Try to look at it from an outside perspective instead of through the lens of our own preconception. Humans are subject to making terrible mistakes and lapses of judgment. Sometimes things spiral out of control. We all have our demons, so to speak.
It's very easy to judge a tech multimillionaire bro and saying he should know better, he deserves this, etc. And I mean easy as in cheap. It's the prevailing view and it feels "fair" to a lot of people who didn't get so lucky or so far ahead in life, so they don't feel the need to be sympathetic. But it adds no value to the situation, so it's a pretty useless take. And it's not like the world has a limited supply of sympathy, so it's OK to offer it even in these situations.
At this point I think the guy just needs help.
bawolff
Ego doesn't go away just because you made a bunch of money.
duskwuff
If anything, experience suggests it's the opposite.
marcus_holmes
There's usually a crowd of hangers-on who are feeding the ego and enjoying the perks.
They need someone to whisper in their ear "remember you are mortal" [0]
thatguy0900
Functionally infinite money seems to just not be enough in life for a lot of people. I honestly think if they weren't powerful it would be considered a serious mental illness.
linotype
Couldn’t have said it any better, thank you.
padiyar83
> How would you react if someone demanded you pay them 8% of your annual revenue? Yeah. Like that.

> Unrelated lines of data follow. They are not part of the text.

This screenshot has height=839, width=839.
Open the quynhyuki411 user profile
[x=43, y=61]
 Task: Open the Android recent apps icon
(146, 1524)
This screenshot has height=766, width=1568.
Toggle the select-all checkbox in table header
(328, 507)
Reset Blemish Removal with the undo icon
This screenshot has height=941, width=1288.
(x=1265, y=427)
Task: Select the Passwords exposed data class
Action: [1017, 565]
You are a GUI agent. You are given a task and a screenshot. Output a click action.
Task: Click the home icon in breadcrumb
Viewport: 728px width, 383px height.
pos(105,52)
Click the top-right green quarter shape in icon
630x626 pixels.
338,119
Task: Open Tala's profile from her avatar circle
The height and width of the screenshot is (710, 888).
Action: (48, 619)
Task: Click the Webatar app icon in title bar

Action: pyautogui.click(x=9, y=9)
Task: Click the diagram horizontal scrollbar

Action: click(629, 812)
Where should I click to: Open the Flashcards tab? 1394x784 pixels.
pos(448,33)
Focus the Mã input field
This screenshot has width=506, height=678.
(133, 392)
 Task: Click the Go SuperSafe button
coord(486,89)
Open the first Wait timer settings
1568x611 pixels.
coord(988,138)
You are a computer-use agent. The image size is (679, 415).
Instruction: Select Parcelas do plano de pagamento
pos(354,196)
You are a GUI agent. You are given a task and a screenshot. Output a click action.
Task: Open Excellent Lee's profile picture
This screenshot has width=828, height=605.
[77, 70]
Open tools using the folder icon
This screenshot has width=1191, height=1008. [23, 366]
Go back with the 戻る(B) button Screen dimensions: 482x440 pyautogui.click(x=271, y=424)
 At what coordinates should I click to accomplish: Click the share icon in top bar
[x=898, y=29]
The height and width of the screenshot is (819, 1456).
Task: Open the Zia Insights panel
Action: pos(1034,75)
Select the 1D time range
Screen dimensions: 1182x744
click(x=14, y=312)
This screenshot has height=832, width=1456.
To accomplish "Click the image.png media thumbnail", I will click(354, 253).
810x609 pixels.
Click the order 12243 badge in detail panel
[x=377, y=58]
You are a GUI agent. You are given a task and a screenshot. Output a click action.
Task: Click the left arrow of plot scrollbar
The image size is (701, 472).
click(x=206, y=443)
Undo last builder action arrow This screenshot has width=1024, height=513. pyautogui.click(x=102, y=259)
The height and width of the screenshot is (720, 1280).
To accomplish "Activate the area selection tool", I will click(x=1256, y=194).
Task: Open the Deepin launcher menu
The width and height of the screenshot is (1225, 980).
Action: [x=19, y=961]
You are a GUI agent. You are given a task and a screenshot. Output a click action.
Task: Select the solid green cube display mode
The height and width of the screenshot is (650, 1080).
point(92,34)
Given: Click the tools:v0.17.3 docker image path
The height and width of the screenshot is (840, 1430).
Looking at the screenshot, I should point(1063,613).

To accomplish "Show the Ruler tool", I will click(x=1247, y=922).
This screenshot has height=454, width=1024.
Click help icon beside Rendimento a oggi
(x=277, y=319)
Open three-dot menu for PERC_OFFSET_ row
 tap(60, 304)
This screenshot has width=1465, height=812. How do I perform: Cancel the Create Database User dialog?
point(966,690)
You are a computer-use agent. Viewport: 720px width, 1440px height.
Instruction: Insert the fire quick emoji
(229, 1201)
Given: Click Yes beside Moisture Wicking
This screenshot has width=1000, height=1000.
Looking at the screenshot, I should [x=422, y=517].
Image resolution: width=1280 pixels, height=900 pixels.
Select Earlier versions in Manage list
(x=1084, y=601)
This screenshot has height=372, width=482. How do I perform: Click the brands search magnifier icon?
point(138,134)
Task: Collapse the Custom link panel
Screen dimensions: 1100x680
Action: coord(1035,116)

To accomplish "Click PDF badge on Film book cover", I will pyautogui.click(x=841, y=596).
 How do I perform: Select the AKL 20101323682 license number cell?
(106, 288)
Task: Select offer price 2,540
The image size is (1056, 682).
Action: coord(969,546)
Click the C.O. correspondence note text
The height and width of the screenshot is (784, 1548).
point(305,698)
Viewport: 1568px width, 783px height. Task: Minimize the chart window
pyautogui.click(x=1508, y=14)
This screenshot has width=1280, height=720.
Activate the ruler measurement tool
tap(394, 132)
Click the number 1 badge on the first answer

If I built my product on the labour of that "someone", I would pay it. Seems these days, doing what's honourable is not that simple.
theamk
You are making it sound like it was a single person who could not pay their bills.
It was not. That's a $7.5 billon company threatening $1 billion company over totally frivolous reasons.
If you’ve followed closely, this article is a retread of the last four months.
Also will someone please fork WordPress.